Отрывок для чтения:

------------------------------------------------------------------------

Трудности и неудачи не должны заслонять положительные результаты образовательной реформы конца XVIII в. За 1786—1802 гг. через народные училища прошло несколько десятков тысяч детей. Необходимо помнить о появлении при училищах первых в губернских и уездных городах библиотек, кабинетов для преподавания рисования и изучения естественных дисциплин. Эти школы создавали привлекательный образ светских наук и искусств, притягивали молодежь и всех тех, кто стремился к знаниям. Народные училища выступали в роли катализатора процесса складывания провинциальной интеллигенции, о чем говорят дневники и мемуары современников.

------------------------------------------------------------------------

Обновите часть отрывка о народных училищах, начиная со слов «Трудности и неудачи» и продолжая вплоть до слов «и мемуары современников.», заменив «молодежь» на «юношество». Приведите этот фрагмент целиком с внесённой заменой.

[Сохранённые записи]

------------------------------------------------------------------------

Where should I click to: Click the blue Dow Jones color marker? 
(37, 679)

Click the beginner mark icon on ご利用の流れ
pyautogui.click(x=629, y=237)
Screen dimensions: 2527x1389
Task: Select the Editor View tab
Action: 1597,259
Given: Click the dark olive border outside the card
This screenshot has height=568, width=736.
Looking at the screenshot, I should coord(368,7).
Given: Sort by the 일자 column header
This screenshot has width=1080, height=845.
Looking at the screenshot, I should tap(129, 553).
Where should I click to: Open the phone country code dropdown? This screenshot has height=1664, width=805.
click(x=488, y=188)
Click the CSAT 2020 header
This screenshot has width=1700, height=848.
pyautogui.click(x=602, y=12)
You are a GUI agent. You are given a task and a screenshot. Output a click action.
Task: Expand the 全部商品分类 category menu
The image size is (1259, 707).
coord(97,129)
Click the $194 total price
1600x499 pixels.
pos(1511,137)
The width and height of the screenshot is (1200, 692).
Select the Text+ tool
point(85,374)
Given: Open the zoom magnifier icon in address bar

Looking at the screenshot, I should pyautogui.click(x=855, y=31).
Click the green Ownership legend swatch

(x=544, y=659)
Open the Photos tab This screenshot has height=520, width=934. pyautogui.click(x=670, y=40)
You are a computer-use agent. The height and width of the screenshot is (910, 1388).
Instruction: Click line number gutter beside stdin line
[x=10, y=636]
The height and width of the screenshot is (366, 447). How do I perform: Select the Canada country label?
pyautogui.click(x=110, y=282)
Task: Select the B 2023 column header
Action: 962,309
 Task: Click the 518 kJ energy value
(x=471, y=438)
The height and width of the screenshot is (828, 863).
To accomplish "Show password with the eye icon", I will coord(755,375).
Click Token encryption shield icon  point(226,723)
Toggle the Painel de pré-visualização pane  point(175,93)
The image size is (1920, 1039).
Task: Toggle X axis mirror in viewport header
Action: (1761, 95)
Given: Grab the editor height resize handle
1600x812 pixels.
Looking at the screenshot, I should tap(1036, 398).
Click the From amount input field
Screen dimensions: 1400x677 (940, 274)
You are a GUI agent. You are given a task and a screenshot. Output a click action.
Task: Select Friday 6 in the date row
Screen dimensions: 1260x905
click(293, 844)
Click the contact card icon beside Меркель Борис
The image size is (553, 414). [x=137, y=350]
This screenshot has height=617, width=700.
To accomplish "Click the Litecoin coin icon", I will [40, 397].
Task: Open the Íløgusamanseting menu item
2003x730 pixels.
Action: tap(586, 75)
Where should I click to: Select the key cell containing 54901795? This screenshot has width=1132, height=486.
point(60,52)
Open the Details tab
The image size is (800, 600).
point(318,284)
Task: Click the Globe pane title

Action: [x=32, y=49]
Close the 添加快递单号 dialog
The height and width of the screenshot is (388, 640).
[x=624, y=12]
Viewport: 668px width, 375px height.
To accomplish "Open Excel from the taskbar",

------------------------------------------------------------------------

Ответ на задание:
Трудности и неудачи не должны заслонять положительные результаты образовательной реформы конца XVIII в. За 1786—1802 гг. через народные училища прошло несколько десятков тысяч детей. Необходимо помнить о появлении при училищах первых в губернских и уездных городах библиотек, кабинетов для преподавания рисования и изучения естественных дисциплин. Эти школы создавали привлекательный образ светских наук и искусств, притягивали юношество и всех тех, кто стремился к знаниям. Народные училища выступали в роли катализатора процесса складывания провинциальной интеллигенции, о чем говорят дневники и мемуары современников.